> _Problem description_
What you should copy is the line containing "The image size is (560, 403)." and all lines after it in the entries below, exactly and without anything added.

===

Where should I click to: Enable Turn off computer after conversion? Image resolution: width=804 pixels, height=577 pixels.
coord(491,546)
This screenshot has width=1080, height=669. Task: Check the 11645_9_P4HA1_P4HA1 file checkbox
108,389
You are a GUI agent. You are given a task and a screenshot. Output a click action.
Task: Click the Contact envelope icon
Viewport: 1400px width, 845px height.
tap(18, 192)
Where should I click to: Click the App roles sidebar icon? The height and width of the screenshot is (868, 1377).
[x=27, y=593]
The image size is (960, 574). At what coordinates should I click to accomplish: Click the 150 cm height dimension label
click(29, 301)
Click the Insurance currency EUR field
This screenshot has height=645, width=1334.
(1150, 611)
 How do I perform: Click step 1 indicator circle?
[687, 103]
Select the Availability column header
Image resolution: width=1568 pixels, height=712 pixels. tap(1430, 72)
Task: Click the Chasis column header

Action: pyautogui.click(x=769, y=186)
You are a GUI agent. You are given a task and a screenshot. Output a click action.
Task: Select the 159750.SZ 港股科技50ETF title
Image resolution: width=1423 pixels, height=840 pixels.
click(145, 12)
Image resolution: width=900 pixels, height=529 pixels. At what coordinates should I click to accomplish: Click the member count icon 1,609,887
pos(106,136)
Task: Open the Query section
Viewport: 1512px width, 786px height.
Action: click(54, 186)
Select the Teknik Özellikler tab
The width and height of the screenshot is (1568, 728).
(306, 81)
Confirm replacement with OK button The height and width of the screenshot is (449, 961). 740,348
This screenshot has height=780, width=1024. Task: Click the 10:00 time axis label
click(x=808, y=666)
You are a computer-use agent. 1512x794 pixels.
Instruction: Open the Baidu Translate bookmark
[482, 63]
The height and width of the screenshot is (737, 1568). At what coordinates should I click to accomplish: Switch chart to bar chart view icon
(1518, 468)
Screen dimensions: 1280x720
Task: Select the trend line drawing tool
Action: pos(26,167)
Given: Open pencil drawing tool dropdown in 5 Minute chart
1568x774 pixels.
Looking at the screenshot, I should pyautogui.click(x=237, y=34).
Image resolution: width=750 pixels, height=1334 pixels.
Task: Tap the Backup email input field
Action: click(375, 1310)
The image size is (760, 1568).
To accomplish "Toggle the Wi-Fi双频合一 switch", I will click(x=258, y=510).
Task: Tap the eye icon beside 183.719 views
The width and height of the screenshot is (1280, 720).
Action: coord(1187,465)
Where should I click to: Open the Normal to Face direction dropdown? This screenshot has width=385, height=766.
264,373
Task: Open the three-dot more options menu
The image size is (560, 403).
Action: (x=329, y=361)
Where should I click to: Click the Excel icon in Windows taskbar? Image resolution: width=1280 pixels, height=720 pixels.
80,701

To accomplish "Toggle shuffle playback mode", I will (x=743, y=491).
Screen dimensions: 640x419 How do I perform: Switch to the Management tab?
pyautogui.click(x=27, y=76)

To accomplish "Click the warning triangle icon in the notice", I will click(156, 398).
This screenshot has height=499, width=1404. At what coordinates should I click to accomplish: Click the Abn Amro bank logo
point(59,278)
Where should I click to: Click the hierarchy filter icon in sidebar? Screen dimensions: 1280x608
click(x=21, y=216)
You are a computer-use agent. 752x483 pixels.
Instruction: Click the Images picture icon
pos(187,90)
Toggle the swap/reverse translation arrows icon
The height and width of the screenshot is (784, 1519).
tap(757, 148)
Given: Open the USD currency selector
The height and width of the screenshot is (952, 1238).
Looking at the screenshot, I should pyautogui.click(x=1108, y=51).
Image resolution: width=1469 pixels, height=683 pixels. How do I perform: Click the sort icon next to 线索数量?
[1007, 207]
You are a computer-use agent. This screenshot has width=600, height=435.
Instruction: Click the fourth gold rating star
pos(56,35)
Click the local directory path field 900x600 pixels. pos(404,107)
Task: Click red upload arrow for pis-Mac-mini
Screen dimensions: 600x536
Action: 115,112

===

> _Output of the task_
The image size is (560, 403).
Action: (x=329, y=361)
Where should I click to: Click the Excel icon in Windows taskbar? Image resolution: width=1280 pixels, height=720 pixels.
80,701

To accomplish "Toggle shuffle playback mode", I will (x=743, y=491).
Screen dimensions: 640x419 How do I perform: Switch to the Management tab?
pyautogui.click(x=27, y=76)

To accomplish "Click the warning triangle icon in the notice", I will click(156, 398).
This screenshot has height=499, width=1404. At what coordinates should I click to accomplish: Click the Abn Amro bank logo
point(59,278)
Where should I click to: Click the hierarchy filter icon in sidebar? Screen dimensions: 1280x608
click(x=21, y=216)
You are a computer-use agent. 752x483 pixels.
Instruction: Click the Images picture icon
pos(187,90)
Toggle the swap/reverse translation arrows icon
The height and width of the screenshot is (784, 1519).
tap(757, 148)
Given: Open the USD currency selector
The height and width of the screenshot is (952, 1238).
Looking at the screenshot, I should pyautogui.click(x=1108, y=51).
Image resolution: width=1469 pixels, height=683 pixels. How do I perform: Click the sort icon next to 线索数量?
[1007, 207]
You are a computer-use agent. This screenshot has width=600, height=435.
Instruction: Click the fourth gold rating star
pos(56,35)
Click the local directory path field 900x600 pixels. pos(404,107)
Task: Click red upload arrow for pis-Mac-mini
Screen dimensions: 600x536
Action: 115,112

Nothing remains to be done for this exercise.